Nicolás Maduro baila en su velorio
A partir del 10 de enero del presente año Nicolás Maduro dejó de ser reconocido por más de 60 naciones en el mundo como presidente constitucional de Venezuela. Ello indica que su negativa en abandonar el poder sustentado en las armas de un sector de las fuerzas armadas lo sindican de estar usurpando el cargo como jefe del poder ejecutivo.
Tal iniciativa dictatorial trajo la reacción casi inmediata de naciones vecinas. Estados Unidos, Canadá, y países centroamericanos, sudamericanos y caribeños apelan ante OEA.
Su secretario general Luis Almagro convoca con carácter de urgencia al cuerpo colegiado tras el formulamiento de la mayoría de sus miembros, que sentencian al gobierno bolivariano.
Naciones europeas agrupadas se pronuncian de inmediato condenando el golpe de Estado al ejercicio democrático, apoyando la iniciativa parlamentaria venezolana en la designación de una autoridad interina sustentada en la Constitución del país sudamericano.
El gobierno temporal en la persona del diputado Juan Guaidó ante la hambruna que padecen los venezolanos, junto a las naciones del Grupo de Lima, la mayoría países miembros de la OEA, y la Unión Europea establecieron como fecha tope el 23 de febrero para iniciar la distribución de socorro internacional en territorio venezolano.
Maduro implementa como política de estado desde el 2013 reducir la población vía la ausencia de nutrientes y medicinas. Simplemente se niega alimentarlos como indican los experto de la Unión Panamericana de la Salud.
La negativa de la autoridad venezolana en dejar pasar los alimentos y medicinas quemando estos pertrechos, causando 295 heridos y al menos tres muertos (según el Observatorio Venezolano de Conflictividad Social), trajo la desilusión de muchos quienes aspiraban fuese ese 23 de febrero la derrota de la tiranía y la llegada de la ayuda externa. Esa fecha daría inicio al retorno de la diáspora, el establecimiento del tan anunciado gobierno de transición y finalmente la convocatoria de elecciones presidenciales.

SOLICITUD DE TRABAJO A: Según el texto sobre Nicolás Maduro, ¿qué fecha tope se fijó para iniciar la distribución de socorro internacional en territorio venezolano?
SOLICITUD DE TRABAJO B: Devuelve el fragmento del texto sobre Nicolás Maduro comprendido entre "El gobierno temporal" y "de la Salud.", ambos incluidos.

DATOS PROPORCIONADOS:
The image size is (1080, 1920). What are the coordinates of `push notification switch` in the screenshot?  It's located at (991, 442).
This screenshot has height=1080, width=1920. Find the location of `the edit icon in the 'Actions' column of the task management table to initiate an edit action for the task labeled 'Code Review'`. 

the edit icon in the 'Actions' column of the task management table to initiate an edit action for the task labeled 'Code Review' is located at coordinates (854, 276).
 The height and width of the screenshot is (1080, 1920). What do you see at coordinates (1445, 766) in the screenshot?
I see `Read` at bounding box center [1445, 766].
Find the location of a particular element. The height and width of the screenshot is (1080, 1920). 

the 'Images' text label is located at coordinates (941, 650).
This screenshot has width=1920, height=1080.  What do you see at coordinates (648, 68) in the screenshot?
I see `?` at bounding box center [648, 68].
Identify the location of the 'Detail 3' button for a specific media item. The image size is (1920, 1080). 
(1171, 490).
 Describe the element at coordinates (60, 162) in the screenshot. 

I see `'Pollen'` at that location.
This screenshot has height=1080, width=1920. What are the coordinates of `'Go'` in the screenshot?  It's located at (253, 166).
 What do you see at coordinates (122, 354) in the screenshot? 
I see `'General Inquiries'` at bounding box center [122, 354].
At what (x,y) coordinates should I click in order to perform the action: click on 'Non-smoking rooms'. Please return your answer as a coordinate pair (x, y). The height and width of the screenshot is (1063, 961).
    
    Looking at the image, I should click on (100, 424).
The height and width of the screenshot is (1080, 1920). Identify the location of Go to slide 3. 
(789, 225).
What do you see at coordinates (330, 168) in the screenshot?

RESULTADO DEL EJERCICIO A: El 23 de febrero.

RESULTADO DEL EJERCICIO B:
El gobierno temporal en la persona del diputado Juan Guaidó ante la hambruna que padecen los venezolanos, junto a las naciones del Grupo de Lima, la mayoría países miembros de la OEA, y la Unión Europea establecieron como fecha tope el 23 de febrero para iniciar la distribución de socorro internacional en territorio venezolano.
Maduro implementa como política de estado desde el 2013 reducir la población vía la ausencia de nutrientes y medicinas. Simplemente se niega alimentarlos como indican los experto de la Unión Panamericana de la Salud.